Librarians throw the book at bad law

A secret cabal of librarians have raised voices from a mere whisper to a thunderous murmur, as they point out the chilling effect of changes to the copyright laws and freedom of information. They have widespread agreement.

Somehow, the Labour Government managed to "reinsert the clauses in a last minute action, making New Zealand a guinea pig for experimental cyberlaw." An experimental law that could shut down blogs on the basis of guilty until proven innocent. Fantastic.

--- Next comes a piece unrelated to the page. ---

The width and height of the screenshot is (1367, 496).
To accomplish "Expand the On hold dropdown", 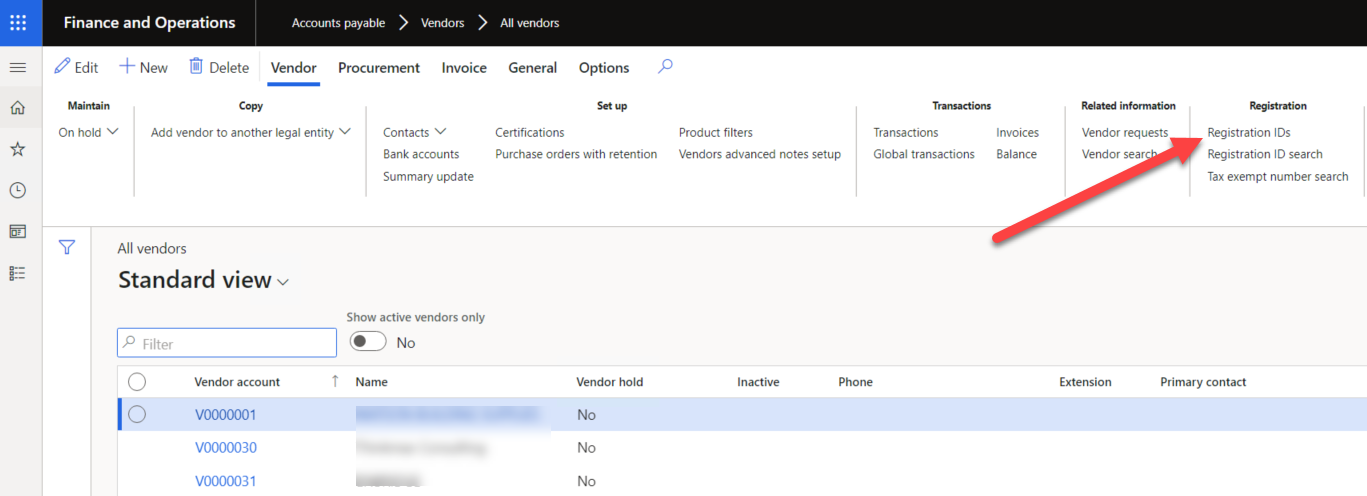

NZ Labour, the gift that keeps on giving.

Says ISPANZ (who are not librarians):
"On the one hand we're being asked to enable an economy through global networking and ICT efficiency, and on the other hand we're being asked to stop that connectivity by accusation alone, in order to try to solve another industry’s problem with how they make money off their Copyright franchises.”

Scoop Article: NZ Cyber Laws generate page 404 errors for innocent users

The full force of LIANZA (the aforementioned secret cabal) weighs in: Government should be fined 10 cents a day until Common Sense is returned

LIANZA, the Library and Information Association of New Zealand Aotearoa, representing 460 public, educational, commercial, industrial, legal and government libraries in New Zealand, has joined the widespread protest against the implementation of new section 92A of the Copyright Act, which comes into force on 28 February 2009.

LIANZA has three major concerns about this section. The first concern relates to the extremely wide definition of internet service provider. As written, every person or organisation that has a website is an ISP, as is every library, school, educational institution, association, government department, company, business and office that provides Internet access to its users or to its staff.

The second concern is the implication that a library or other organisation’s Internet connection may be terminated if an accusation is made that copyright is being repeatedly breached on a library or company-owned computer. LIANZA is concerned that this is a reversal of a key principle of New Zealand law; that a person (or organisation) is deemed innocent until proved guilty.

LIANZA’s third concern is the requirement of section 92A, that an internet service provider must terminate the account of a repeat infringer. This draconian provision would seem to mean that, if a user is found on more than one occasion to have illegally accessed or downloaded copyright materials, or otherwise breached copyright in a work, the ISP must terminate the Internet access not of the individual accused of breaching copyright, but of the account holder – that is, of the entire library.

Don't make these guys angry. Fix the legislation National.

Comments

  1. As a paid-up member of said secret cabal, I heartily endorse this post - the govt would deeply regret causing us to exercise the full extent of our secret powers...

    ReplyDelete
  2. ...yes, I'm sure the daily fine is just one lethal weapon in the arsenal. If the NZ blogosphere joins forces with LIANZA (and who on the blogosphere, other than Anonymous, would not?) I suspect the combined political might of both powerful factions would deliver a crushing blow to the legislative juggernaut slug that is Parliament.